BEGIN DATASET CONTENT

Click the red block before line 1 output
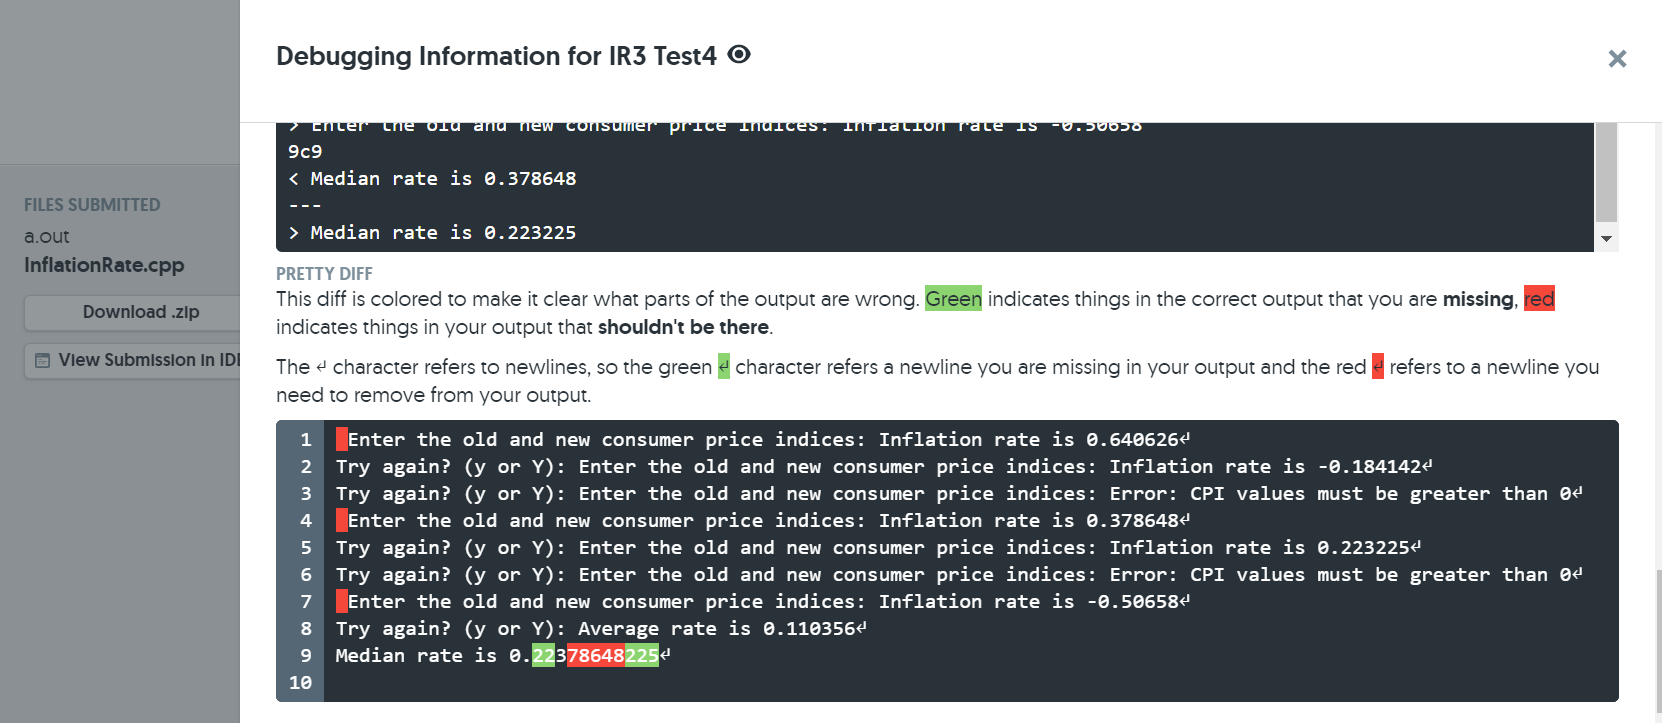This screenshot has width=1662, height=723. click(341, 438)
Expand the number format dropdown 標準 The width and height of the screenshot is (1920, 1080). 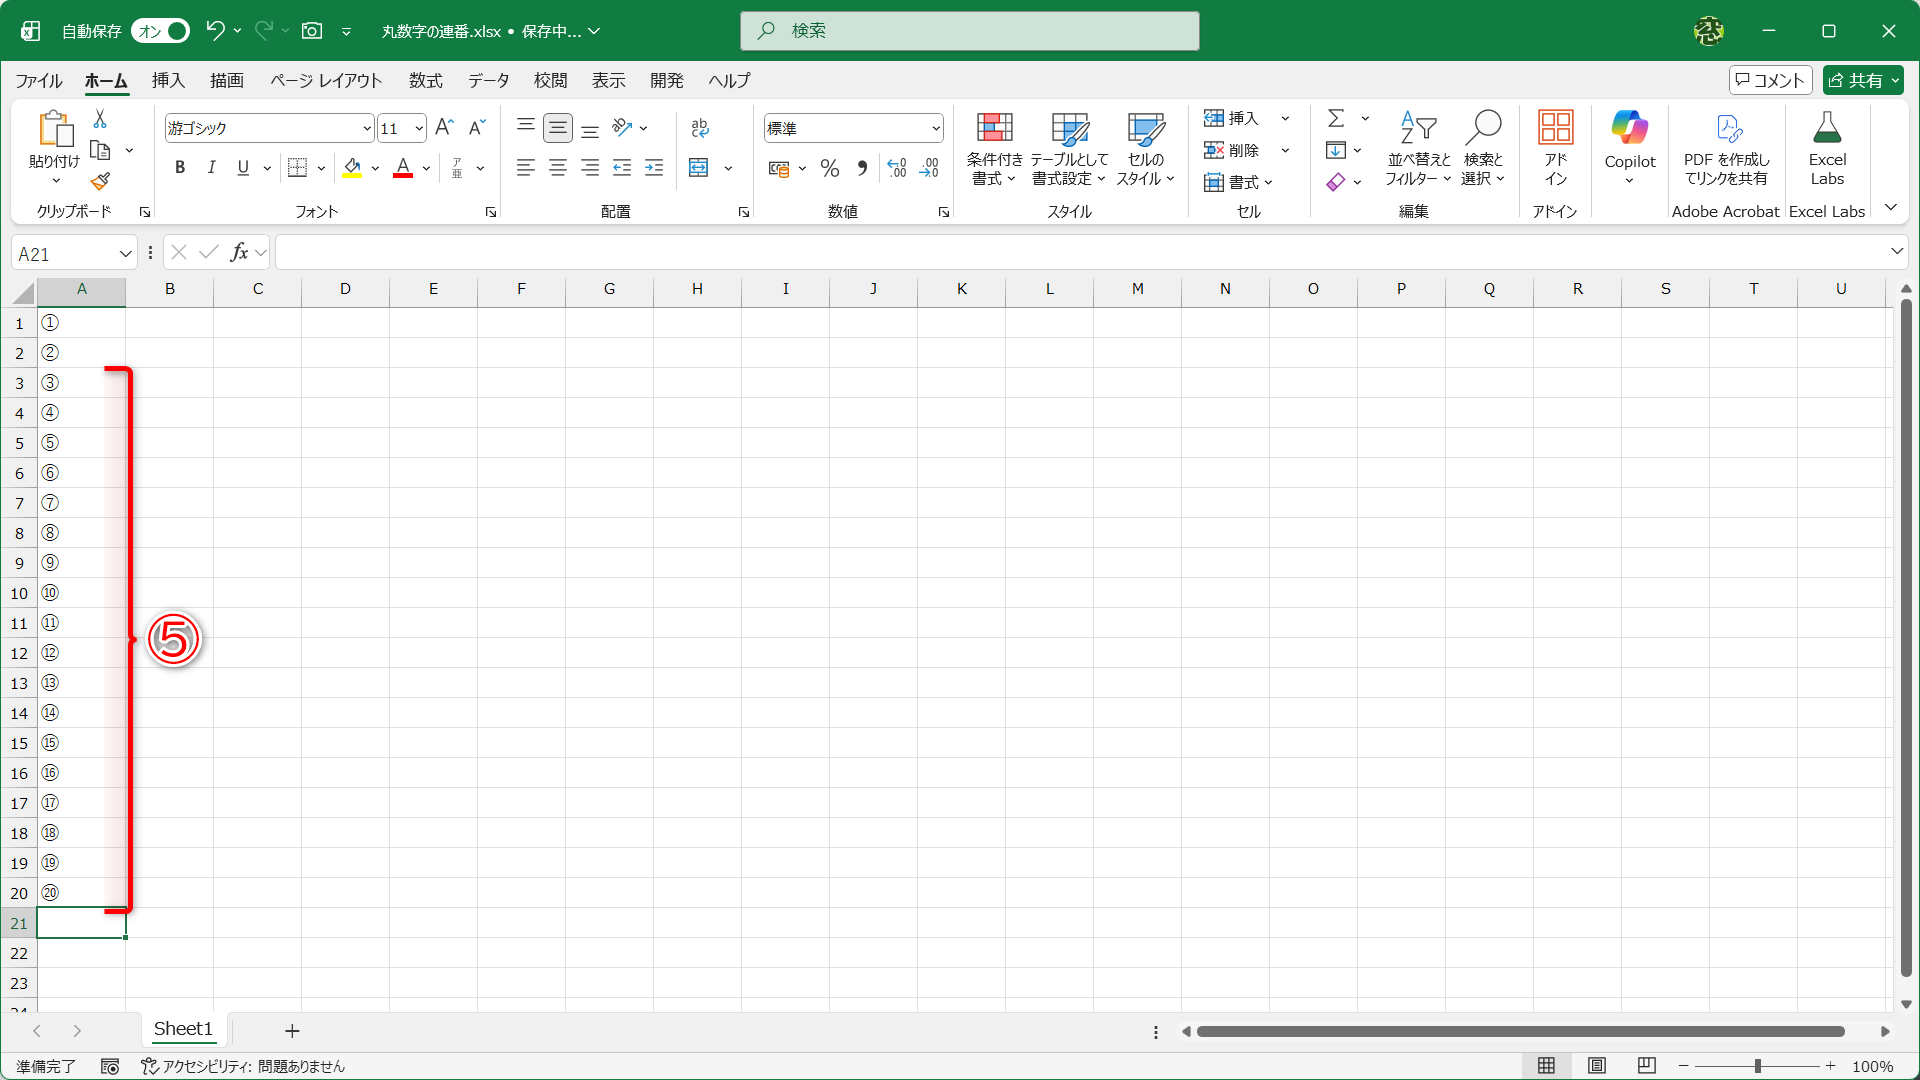point(935,128)
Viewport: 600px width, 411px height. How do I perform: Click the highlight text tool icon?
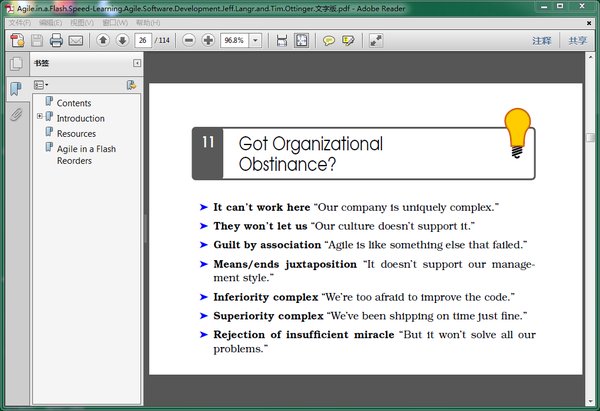(348, 40)
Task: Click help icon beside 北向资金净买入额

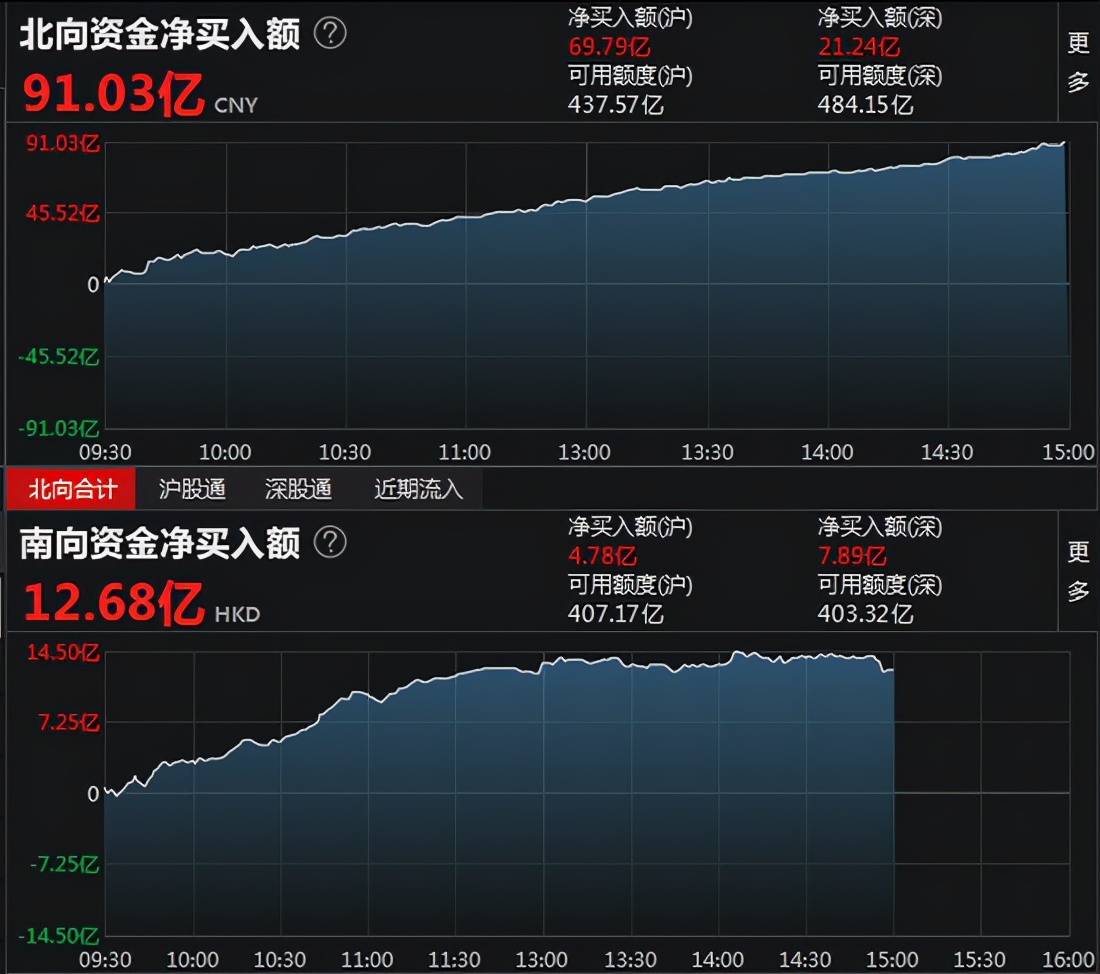Action: (330, 34)
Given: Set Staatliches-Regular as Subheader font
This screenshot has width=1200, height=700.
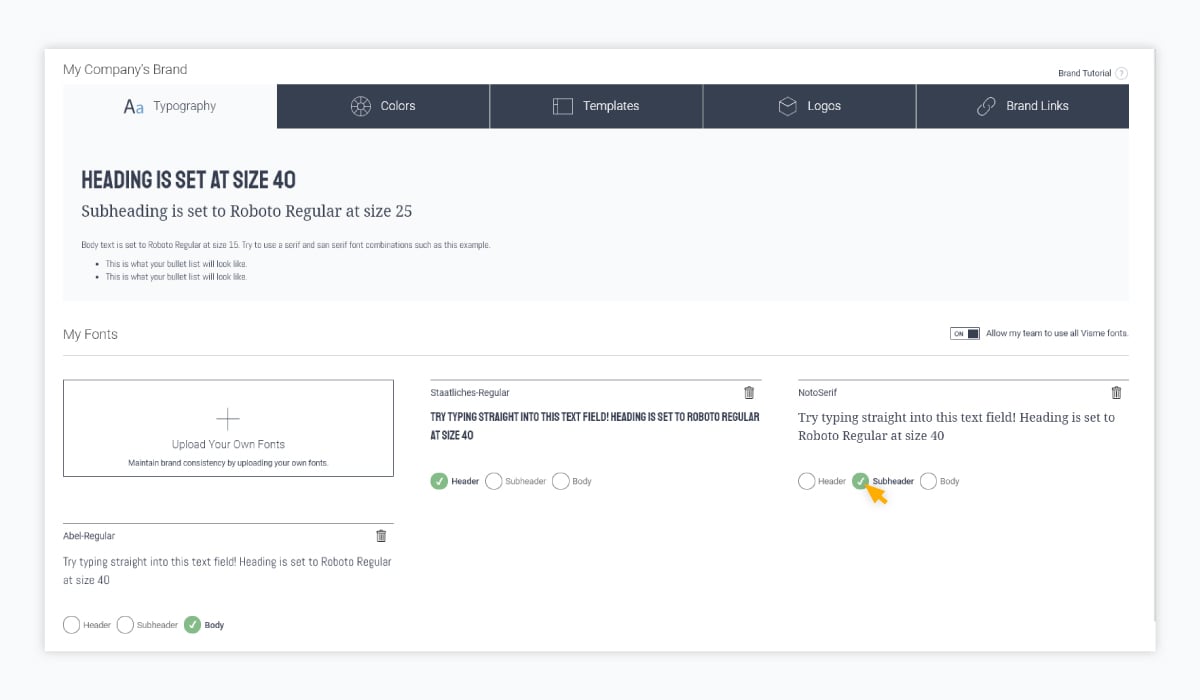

END DATASET CONTENT

Swap "help icon" for "question-mark icon" in the lines from the one containing "Task: Click help icon beside 北向资金净买入额" through the end of the lines, both included, and write those lines out again with nothing else changed and the pictures left out.

■ **PROBLEM SOLUTION**
Task: Click question-mark icon beside 北向资金净买入额

Action: (330, 34)
Given: Set Staatliches-Regular as Subheader font
This screenshot has width=1200, height=700.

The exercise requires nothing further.